Reputation: 1
i'm pretty new to C++, and have a little problem with that piece of code. I want to put 1 in every cell of array which should be created with dynamic memory allocation. I believe i made something similar a few months ago in c with malloc. When I print out results (g++ Linux) it shows that only first column (when we treat every tenth cell of array as beginning of new column) is filled with ones. Others are printed as a adresses to memory.
#include "stdafx.h"
#include <iostream>
class TestOfForVector {
public:
double* tabX;
double* tabY;
int n;
TestOfForVector(int getN){
n = getN;
tabY = new double[n*n];
//tabX = new double[n];
for(int i = 0; i < n; i ++ ){
for(int j = 0; j <n; j++){
tabY[j+i*n] = 1.0;
std::cout<<tabY[j+i*n]<<std::endl;
}
}
}
~TestOfForVector(){
delete [] tabX;
delete [] tabY;
}
};
int main(int argc, _TCHAR* argv[])
{
TestOfForVector newboy(10); //it will be defined by user input;
return 0;
}
Sorry for probably trivial question, but i couldn't find answer on the internet.
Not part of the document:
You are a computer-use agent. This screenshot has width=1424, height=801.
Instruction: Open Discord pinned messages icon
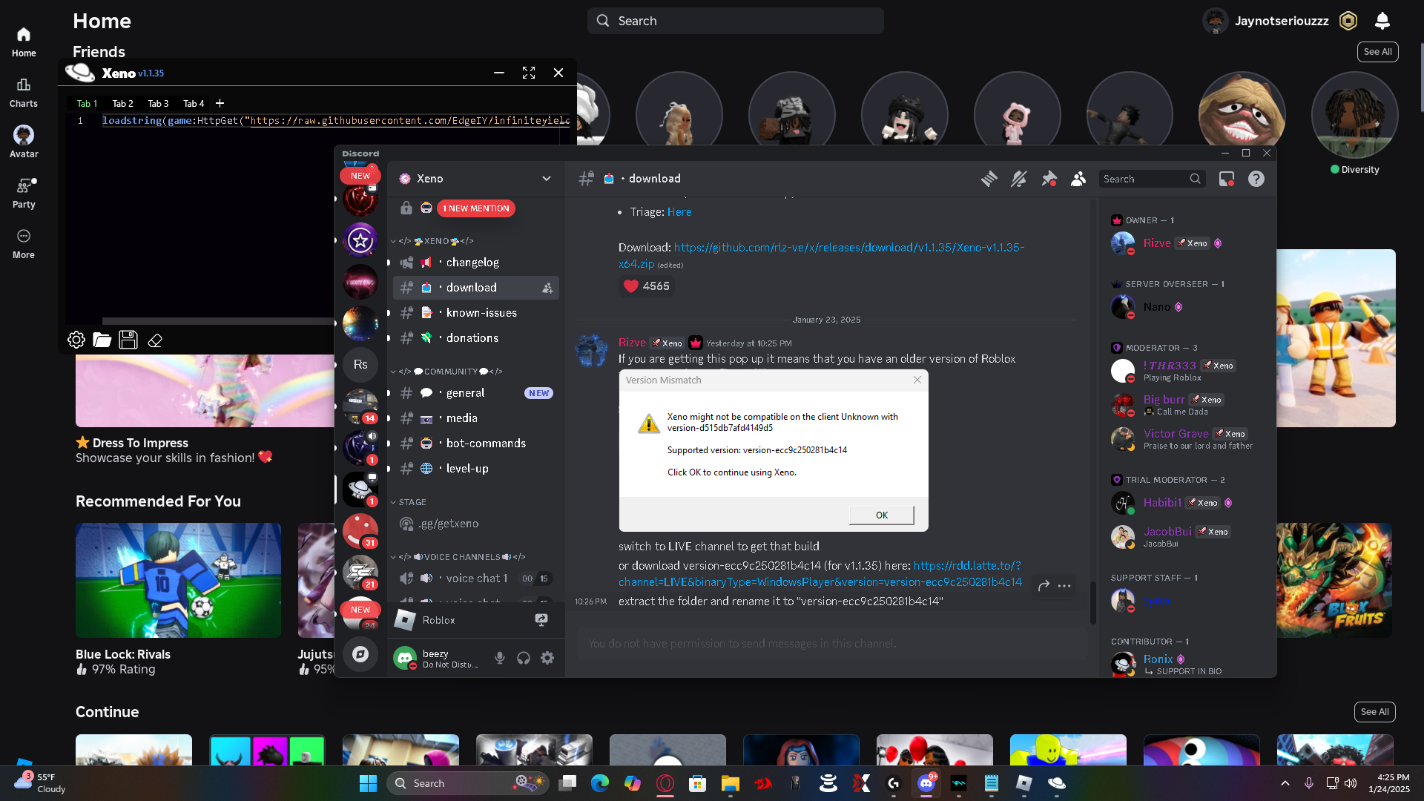[x=1049, y=179]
Best regards, Lukasz!
Upvotes: 0
Views: 453
Reputation: 258548
You're running into undefined behavior in the destructor:
delete [] tabX;
because the pointer tabX
is dangling as it's not initialized.
Besides that, your code is fine, although stdafx.h
is the precompiled header file used under Win and _TCHAR
is a MSVS define for a wide char and you said you're compiling under Linux.
Upvotes: 0
Reputation: 98459
Your code is correct, and (after commenting out your delete[] tabX
since you commented out the creation code) it runs and produces a column of ones on my machine.
I do not know what the stdafx.h
header is supposed to be - the normal signature for main
is (int argc, char** argv)
. So I removed that header prior to compiling with g++
. You said you were on Linux, so using Visual Studio things seems odd, no?